Print the rows below word for word, from the line containing "Where should I click to: Open" through the line containing "Looking at the screenshot, I should tap(181, 368).", both included.

[Entries from a dataset]
....................
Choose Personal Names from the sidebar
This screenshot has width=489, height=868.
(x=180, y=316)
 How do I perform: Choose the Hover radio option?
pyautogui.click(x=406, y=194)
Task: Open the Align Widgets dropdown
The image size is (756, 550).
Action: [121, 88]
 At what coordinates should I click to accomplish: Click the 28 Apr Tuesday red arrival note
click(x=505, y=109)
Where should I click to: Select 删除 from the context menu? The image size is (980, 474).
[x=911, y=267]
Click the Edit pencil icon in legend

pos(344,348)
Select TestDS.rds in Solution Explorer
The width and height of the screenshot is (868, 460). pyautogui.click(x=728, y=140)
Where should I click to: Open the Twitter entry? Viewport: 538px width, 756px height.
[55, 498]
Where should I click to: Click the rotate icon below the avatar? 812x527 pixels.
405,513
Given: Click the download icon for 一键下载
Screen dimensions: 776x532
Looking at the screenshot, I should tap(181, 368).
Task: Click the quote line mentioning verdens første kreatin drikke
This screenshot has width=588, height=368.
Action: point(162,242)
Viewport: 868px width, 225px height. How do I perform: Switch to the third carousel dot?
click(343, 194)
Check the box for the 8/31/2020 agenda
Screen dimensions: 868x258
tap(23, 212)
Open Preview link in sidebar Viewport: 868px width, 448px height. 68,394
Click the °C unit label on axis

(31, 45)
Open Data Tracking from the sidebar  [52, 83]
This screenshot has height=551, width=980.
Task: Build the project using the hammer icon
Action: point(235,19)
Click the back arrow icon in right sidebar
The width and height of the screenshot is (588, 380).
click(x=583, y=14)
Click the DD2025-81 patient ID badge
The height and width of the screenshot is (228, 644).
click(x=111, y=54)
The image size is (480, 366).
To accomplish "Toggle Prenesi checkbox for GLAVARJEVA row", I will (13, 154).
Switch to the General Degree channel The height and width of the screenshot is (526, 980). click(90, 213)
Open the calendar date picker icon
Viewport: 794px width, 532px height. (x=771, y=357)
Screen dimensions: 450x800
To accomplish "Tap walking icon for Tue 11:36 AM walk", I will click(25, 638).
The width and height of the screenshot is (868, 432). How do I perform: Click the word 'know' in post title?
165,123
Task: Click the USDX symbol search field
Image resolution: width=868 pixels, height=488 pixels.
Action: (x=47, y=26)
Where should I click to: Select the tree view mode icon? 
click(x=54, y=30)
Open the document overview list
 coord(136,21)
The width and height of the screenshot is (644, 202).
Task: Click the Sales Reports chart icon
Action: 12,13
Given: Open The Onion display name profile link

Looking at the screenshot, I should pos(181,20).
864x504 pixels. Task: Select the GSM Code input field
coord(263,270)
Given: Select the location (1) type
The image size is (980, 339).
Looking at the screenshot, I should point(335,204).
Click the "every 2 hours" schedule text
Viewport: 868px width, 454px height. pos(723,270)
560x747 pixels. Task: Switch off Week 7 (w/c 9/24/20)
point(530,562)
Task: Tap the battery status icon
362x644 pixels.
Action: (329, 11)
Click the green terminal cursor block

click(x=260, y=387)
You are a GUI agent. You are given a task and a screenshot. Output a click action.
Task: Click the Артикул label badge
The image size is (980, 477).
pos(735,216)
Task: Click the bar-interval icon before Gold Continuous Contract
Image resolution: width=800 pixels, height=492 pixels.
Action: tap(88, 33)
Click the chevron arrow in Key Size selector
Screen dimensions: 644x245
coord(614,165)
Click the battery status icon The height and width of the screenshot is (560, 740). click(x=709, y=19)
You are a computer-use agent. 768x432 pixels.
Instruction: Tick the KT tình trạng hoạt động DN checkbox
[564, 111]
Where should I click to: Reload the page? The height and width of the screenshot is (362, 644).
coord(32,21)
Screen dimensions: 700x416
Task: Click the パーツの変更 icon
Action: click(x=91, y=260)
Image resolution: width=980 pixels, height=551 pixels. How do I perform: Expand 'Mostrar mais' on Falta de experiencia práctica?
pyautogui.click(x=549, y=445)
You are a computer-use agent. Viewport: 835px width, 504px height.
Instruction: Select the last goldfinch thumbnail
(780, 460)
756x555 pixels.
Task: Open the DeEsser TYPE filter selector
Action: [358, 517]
....................
### Solution
Where should I click to: Open the Twitter entry? Viewport: 538px width, 756px height.
[55, 498]
Where should I click to: Click the rotate icon below the avatar? 812x527 pixels.
405,513
Given: Click the download icon for 一键下载
Screen dimensions: 776x532
Looking at the screenshot, I should tap(181, 368).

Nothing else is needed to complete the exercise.